◆ **How to complete this task**: A faithful copy of all the data below, please; leave no line out.
___ Data provided
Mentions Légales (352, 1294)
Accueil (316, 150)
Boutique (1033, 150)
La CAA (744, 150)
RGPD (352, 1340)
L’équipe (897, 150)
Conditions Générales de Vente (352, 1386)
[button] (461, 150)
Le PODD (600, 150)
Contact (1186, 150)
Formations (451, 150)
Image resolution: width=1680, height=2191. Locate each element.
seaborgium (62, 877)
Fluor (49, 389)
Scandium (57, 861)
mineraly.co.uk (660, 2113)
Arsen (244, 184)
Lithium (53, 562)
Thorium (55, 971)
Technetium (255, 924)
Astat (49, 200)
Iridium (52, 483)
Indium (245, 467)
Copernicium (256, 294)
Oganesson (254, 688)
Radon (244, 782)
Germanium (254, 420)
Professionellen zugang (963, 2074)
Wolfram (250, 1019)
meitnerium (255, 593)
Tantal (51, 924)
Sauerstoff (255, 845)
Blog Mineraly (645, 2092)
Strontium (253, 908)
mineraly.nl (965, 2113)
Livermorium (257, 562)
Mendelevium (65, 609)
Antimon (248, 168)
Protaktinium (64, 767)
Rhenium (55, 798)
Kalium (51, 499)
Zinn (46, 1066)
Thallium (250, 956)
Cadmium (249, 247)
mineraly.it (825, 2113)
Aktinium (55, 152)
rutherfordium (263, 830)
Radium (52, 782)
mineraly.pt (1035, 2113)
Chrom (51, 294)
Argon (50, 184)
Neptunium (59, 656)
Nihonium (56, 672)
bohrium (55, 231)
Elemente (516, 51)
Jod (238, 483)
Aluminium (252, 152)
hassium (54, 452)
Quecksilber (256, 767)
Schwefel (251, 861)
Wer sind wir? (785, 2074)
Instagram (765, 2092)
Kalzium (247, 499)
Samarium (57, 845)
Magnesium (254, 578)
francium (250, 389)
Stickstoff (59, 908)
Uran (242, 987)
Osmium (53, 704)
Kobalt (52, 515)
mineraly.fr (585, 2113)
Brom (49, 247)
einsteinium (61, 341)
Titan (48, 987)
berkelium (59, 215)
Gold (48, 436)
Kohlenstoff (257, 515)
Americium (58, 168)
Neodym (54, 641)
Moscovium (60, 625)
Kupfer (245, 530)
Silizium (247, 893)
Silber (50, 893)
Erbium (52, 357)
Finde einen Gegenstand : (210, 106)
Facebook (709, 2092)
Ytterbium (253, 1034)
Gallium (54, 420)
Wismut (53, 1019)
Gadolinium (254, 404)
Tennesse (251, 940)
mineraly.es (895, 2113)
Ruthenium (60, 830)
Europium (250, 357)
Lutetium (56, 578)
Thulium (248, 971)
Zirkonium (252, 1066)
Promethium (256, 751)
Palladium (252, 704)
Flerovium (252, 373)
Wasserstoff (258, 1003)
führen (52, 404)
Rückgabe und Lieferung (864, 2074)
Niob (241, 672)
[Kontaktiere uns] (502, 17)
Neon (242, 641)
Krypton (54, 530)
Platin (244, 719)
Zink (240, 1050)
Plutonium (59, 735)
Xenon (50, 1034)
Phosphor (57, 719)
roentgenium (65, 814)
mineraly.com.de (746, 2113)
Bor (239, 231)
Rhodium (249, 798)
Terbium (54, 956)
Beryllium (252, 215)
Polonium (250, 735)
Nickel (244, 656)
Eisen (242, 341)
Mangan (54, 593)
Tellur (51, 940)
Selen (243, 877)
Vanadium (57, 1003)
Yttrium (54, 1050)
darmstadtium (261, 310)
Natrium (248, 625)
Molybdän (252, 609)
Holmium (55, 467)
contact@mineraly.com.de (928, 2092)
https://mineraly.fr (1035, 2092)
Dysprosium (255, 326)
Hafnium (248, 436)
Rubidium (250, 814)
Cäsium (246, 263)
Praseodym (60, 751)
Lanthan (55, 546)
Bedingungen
______
◆ **Exercise output**:
Mentions Légales (352, 1294)
Accueil (316, 150)
Boutique (1033, 150)
La CAA (744, 150)
RGPD (352, 1340)
L’équipe (897, 150)
Conditions Générales de Vente (352, 1386)
[button] (461, 150)
Le PODD (600, 150)
Contact (1186, 150)
Formations (451, 150)
Image resolution: width=1680, height=2191. Locate each element.
seaborgium (62, 877)
Fluor (49, 389)
Scandium (57, 861)
mineraly.co.uk (660, 2113)
Arsen (244, 184)
Lithium (53, 562)
Thorium (55, 971)
Technetium (255, 924)
Astat (49, 200)
Iridium (52, 483)
Indium (245, 467)
Copernicium (256, 294)
Oganesson (254, 688)
Radon (244, 782)
Germanium (254, 420)
Professionellen zugang (963, 2074)
Wolfram (250, 1019)
meitnerium (255, 593)
Tantal (51, 924)
Sauerstoff (255, 845)
Blog Mineraly (645, 2092)
Strontium (253, 908)
mineraly.nl (965, 2113)
Livermorium (257, 562)
Mendelevium (65, 609)
Antimon (248, 168)
Protaktinium (64, 767)
Rhenium (55, 798)
Kalium (51, 499)
Zinn (46, 1066)
Thallium (250, 956)
Cadmium (249, 247)
mineraly.it (825, 2113)
Aktinium (55, 152)
rutherfordium (263, 830)
Radium (52, 782)
mineraly.pt (1035, 2113)
Chrom (51, 294)
Argon (50, 184)
Neptunium (59, 656)
Nihonium (56, 672)
bohrium (55, 231)
Elemente (516, 51)
Jod (238, 483)
Aluminium (252, 152)
hassium (54, 452)
Quecksilber (256, 767)
Schwefel (251, 861)
Wer sind wir? (785, 2074)
Instagram (765, 2092)
Kalzium (247, 499)
Samarium (57, 845)
Magnesium (254, 578)
francium (250, 389)
Stickstoff (59, 908)
Uran (242, 987)
Osmium (53, 704)
Kobalt (52, 515)
mineraly.fr (585, 2113)
Brom (49, 247)
einsteinium (61, 341)
Titan (48, 987)
berkelium (59, 215)
Gold (48, 436)
Kohlenstoff (257, 515)
Americium (58, 168)
Neodym (54, 641)
Moscovium (60, 625)
Kupfer (245, 530)
Silizium (247, 893)
Silber (50, 893)
Erbium (52, 357)
Finde einen Gegenstand : (210, 106)
Facebook (709, 2092)
Ytterbium (253, 1034)
Gallium (54, 420)
Wismut (53, 1019)
Gadolinium (254, 404)
Tennesse (251, 940)
mineraly.es (895, 2113)
Ruthenium (60, 830)
Europium (250, 357)
Lutetium (56, 578)
Thulium (248, 971)
Zirkonium (252, 1066)
Promethium (256, 751)
Palladium (252, 704)
Flerovium (252, 373)
Wasserstoff (258, 1003)
führen (52, 404)
Rückgabe und Lieferung (864, 2074)
Niob (241, 672)
[Kontaktiere uns] (502, 17)
Neon (242, 641)
Krypton (54, 530)
Platin (244, 719)
Zink (240, 1050)
Plutonium (59, 735)
Xenon (50, 1034)
Phosphor (57, 719)
roentgenium (65, 814)
mineraly.com.de (746, 2113)
Bor (239, 231)
Rhodium (249, 798)
Terbium (54, 956)
Beryllium (252, 215)
Polonium (250, 735)
Nickel (244, 656)
Eisen (242, 341)
Mangan (54, 593)
Tellur (51, 940)
Selen (243, 877)
Vanadium (57, 1003)
Yttrium (54, 1050)
darmstadtium (261, 310)
Natrium (248, 625)
Molybdän (252, 609)
Holmium (55, 467)
contact@mineraly.com.de (928, 2092)
https://mineraly.fr (1035, 2092)
Dysprosium (255, 326)
Hafnium (248, 436)
Rubidium (250, 814)
Cäsium (246, 263)
Praseodym (60, 751)
Lanthan (55, 546)
Bedingungen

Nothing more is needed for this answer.